Manifestación en favor de la equiparación salarial de policías y guardias civiles en el centro de Madrid en noviembre de 2017.

Manifestación en favor de la equiparación salarial de policías y guardias civiles en el centro de Madrid en noviembre de 2017. EP

Política

La equiparación salarial entra de lleno en la campaña del 28-A

A tres semanas de la cita, Jusapol quiere hacer una exhibición de músculo este sábado en Madrid movilizando a miles de personas / La gestión del acuerdo heredado de Zoido desgasta la imagen de Marlaska, cabeza de lista del PSOE por Cádiz

A tres semanas del 28-A, la equiparación efectiva de las nóminas de los policías nacionales y los guardias civiles con las de los Mossos d’Esquadra entra de lleno en la campaña de las elecciones generales. A la manifestación convocada este sábado en Madrid por Jusapol -la asociación que impulsó en la calle esta reivindicación y que considera insuficiente el dinero que comprometió el Gobierno de Rajoy- se suman ahora las dudas que proyecta el actual equipo del Ministerio del Interior sobre la materialización del acuerdo firmado hace un año, como sugiere el hecho de que haya pedido un dictamen al Consejo de Estado para conocer el «grado de vinculación jurídica» que tiene.

El 12 de marzo de 2018, dos meses y medio antes de que prosperara la moción de censura que desalojó a Mariano Rajoy de La Moncloa e hizo presidente a Pedro Sánchez, el popular Juan Ignacio Zoido firmó un acuerdo con sindicatos policiales y asociaciones profesionales de la Guardia Civil para recortar la brecha salarial con los mossos. Fue meses después del desplazamiento de efectivos a Cataluña que ordenó Interior ante el desafío independentista, lo que generó una ola de simpatía en gran parte de la ciudadanía hacia las fuerzas y cuerpos de seguridad del Estado por la intervención realizada aquellas semanas frente a la inacción de los agentes de la Policía Autonómica para frustrar el referéndum del 1-O.

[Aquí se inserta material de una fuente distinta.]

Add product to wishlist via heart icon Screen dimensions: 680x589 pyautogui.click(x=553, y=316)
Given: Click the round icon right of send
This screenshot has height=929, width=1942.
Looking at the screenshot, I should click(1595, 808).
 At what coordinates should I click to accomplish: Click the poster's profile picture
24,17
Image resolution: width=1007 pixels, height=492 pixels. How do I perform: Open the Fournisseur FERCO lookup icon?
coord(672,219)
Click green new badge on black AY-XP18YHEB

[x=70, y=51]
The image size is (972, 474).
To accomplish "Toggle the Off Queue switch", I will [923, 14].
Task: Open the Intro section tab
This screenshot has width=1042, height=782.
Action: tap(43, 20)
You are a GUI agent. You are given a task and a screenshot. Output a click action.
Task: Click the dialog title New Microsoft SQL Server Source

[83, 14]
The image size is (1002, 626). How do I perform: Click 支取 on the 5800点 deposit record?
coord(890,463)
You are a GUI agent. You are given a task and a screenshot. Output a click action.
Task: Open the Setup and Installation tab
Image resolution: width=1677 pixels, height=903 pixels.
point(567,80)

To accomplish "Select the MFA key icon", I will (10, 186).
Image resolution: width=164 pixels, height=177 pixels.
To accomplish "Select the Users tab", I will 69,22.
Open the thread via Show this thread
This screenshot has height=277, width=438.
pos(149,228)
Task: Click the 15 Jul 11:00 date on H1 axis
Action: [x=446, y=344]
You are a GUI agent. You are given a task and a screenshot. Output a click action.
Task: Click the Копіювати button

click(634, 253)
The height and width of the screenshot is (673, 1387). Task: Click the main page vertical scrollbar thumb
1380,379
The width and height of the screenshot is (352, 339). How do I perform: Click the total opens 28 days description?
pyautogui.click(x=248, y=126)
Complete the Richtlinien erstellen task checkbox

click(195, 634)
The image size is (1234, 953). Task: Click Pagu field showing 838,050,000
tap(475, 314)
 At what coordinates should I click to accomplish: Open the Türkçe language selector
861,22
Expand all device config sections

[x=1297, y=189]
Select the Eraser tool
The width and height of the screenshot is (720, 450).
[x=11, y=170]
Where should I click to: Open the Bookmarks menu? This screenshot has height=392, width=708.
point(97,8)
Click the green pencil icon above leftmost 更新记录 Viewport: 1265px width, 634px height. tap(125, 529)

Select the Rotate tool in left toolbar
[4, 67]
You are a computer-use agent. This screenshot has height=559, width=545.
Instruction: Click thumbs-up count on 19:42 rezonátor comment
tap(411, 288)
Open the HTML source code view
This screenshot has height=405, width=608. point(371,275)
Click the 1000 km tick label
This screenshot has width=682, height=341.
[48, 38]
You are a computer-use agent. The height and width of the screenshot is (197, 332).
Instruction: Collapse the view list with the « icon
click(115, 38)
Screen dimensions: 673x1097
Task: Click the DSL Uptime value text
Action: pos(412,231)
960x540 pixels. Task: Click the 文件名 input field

El Ejecutivo se comprometía a desembolsar 807 millones de euros en el trienio 2018-2020, a contratar los servicios de una consultora externa que realizara un análisis de las retribuciones y que determinara si la cantidad comprometida era suficiente, así como impulsar las «medidas legislativas necesarias» a fin de que en el futuro no volviera a registrarse la disfunción salarial entre los Cuerpos. Ese acuerdo fue rubricado por cuatro sindicatos policiales (SUP, CEP, UFP y SPP) y siete asociaciones profesionales de la Guardia Civil (AUGC, AEGC, UO, UniónGC, ASESGC, APROGC y la Asociación Profesional de Cabos), al tiempo que encontró una absoluta oposición en Jusapol. Esta asociación juzga imposible la consecución de la absoluta equiparación si el Estado solo ofrece 807 millones.

Jusapol exhibirá músculo este sábado con la manifestación que ha convocado en Madrid para mostrar su disconformidad con lo firmado hace un año: por considerar «insuficiente» el montante económico que se arrancó al Gobierno del PP y para denunciar que 13.000 agentes de segunda actividad y reserva «se quedan fuera y sin cobrar la subida» desde noviembre de 2018 por no haberse destinado dicha partida al complemento específico general.

A tres semanas de las elecciones, Jusapol quiere hacer una exhibición de músculo este sábado en Madrid movilizando a 90.000 personas

Según fuentes de esta plataforma, la previsión es reunir entre 90.000 y 100.000 personas. A las 19 horas de este viernes, los organizadores indicaron a este diario que tenían ya confirmados «110 autocares» (6.000 asientos), a los que se sumarán otras miles de personas que se desplazarán en coches particulares, trenes y aviones. Bajo el lema ‘Equiparación ya’, la concentración arrancará a las 12 horas de la Puerta del Sol y terminará previsiblemente en el Paseo de la Castellana junto al Ministerio del Interior (no se ha desvelado el recorrido por razones de seguridad), donde se leerá un comunicado.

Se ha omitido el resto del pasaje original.